FARKINDALAR - Almanca'ya çeviri

wissen
bilmek
bilir
öğrenmek
bilgi
hakkında
bilen
biliyoruz
farkında
bewusst
bilerek
fark
kasten
haberdar
farkındalık
bilinçli
kasıtlı olarak
biliyorum
habersiz
sie merken
farkında
anladıklarını
sezerlerse
erkennen
tespit
tanımak
fark
tanır
tanıyabilir
algılamak
ayırt
kabul
algılayabilir
görmek

Farkındalar Turkce kullanımına örnekler ve bunların Almanca çevirileri

{-}
  • Colloquial category close
  • Ecclesiastic category close
  • Ecclesiastic category close
  • Programming category close
  • Computer category close
İsviçreliler bunun farkındalar.
Die Schweizer wissen das.
Mükemmel graffiti dayanıklılığı, uygulamada ulaşması çok zor bir durum, onlar da bunun farkındalar.
Perfekte Graffiti-Beständigkeit kann in der Praxis sehr schwierig sein, das wissen sie.
Ve bu gibi yerlerde kondom satan özel şirketler bunun farkındalar.
Die Privatunternehmen, die an diesen Orten Kondome verkaufen, wissen das.

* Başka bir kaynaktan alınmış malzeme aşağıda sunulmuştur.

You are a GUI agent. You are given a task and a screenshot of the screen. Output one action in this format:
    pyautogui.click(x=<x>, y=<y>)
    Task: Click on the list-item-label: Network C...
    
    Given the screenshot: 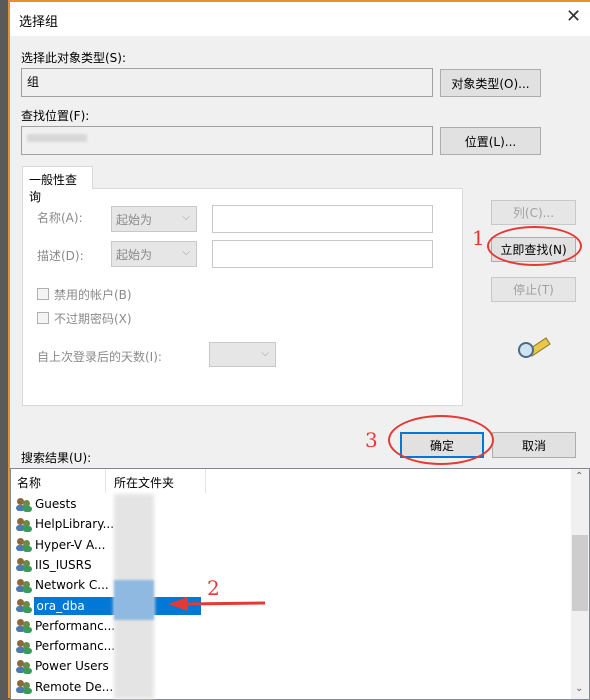 What is the action you would take?
    pyautogui.click(x=72, y=586)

Katiller de bunun farkındalar.
The Killers wissen das auch.
Elbette, Federasyona katılırlarsa onların sözlü iletişim kurmak isteyeceklerinin farkındalar.

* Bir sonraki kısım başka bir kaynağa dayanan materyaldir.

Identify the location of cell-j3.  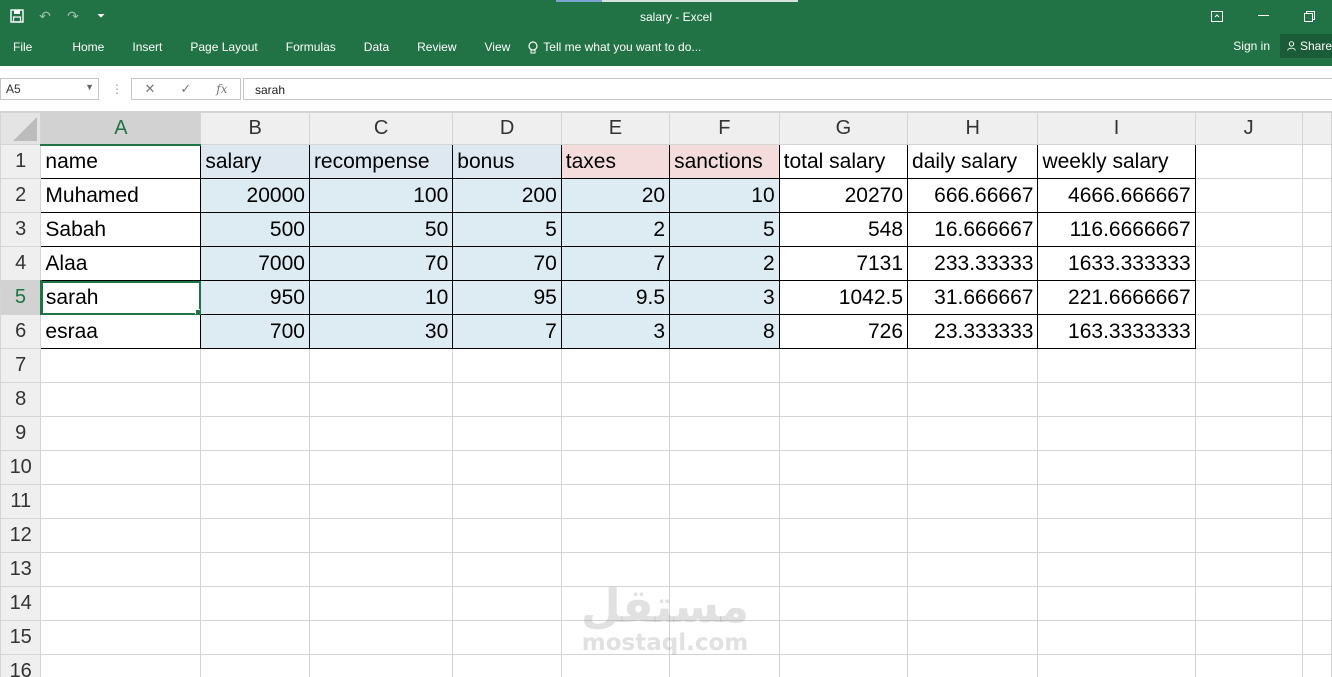
(1248, 230).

Aber sie wissen, dass wir in der Föderation verbal kommunizieren.
Baileyin ifadesi teşkilatlarının kellesini uçurur ve bunun farkındalar.
Baileys Aussage könnte den Kopf ihrer Organisation abschlagen. Und das wissen die.
Normal öğrencilerin olağanüstü becerileri olduğunun farkındalar ve öğrenme imkanlarını kişiselleştiriyorlar.
Sie erkennen, dass gewöhnliche Schüler außergewöhnliche Begabungen haben, und gestalten Lernmöglichkeiten individuell.
Ve hâlâ bu savaşı kaybedebileceklerinin farkındalar.
Und weil wir diesen Krieg immer noch verlieren könnten.
Ve hala, bu savaşı kaybedebileceklerinin farkındalar.
Und weil wir diesen Krieg immer noch verlieren könnten.
Bu adamlar ne yaptıklarının farkındalar.
Die Jungs verstehen was davon.
Sınırın ötesinde güvende olacaklarının farkındalar.
Sie wissen, dass sie hinter der Grenze sicher sind.
Ve bu zamanın ölçülerinde değil. Sanırım insanlar bunun farkındalar.
Die Leute durchschauen das, solche Figuren haben keinen Bestand.
Hatta Nelson ile Oba bile buranın tehlikeli olduğunun farkındalar.
Sogar Nelson und Oba haben eingesehen, dass das kein sicherer Ort zum Leben ist.
Bu nedenle şirketler siber suçlarla mücadele etmek gerektiğinin uzun zamandır farkındalar.”.
Den Unternehmen war also schon lange klar, dass die Cyberkriminalität bekämpft werden muss.”.
İnsanlar bizim büyük bir iş yaptığımızın farkındalar.
Die Menschen merken, dass wir Großes leisten.
Bunun sadece bir iş olduğunun farkındalar.
Der weiß, dass es nur Business ist.
İkisi de, Brunonun gaz odasında öldürüldüğünün farkındalar.
Sie erkennen beide, dass Bruno in der Gaskammer ermordet worden ist.
Ayrıca vejetaryenler,'' bu tür bir diyetin yararlarının farkındalar.
Und sie sind Vegetarier. Weil sie die Vorteile so einer Ernährung kennen.
Ve aşırıcılar bunun farkındalar.
Und Extremisten verstehen dies.
Atletleri düşünün Onlar sadece çok az atletin profesyonel bir kariyere sahip olabileceğinin farkındalar.
Die wissen, dass nur wenige Athleten eine erfolgreiche Karriere als Profi erleben.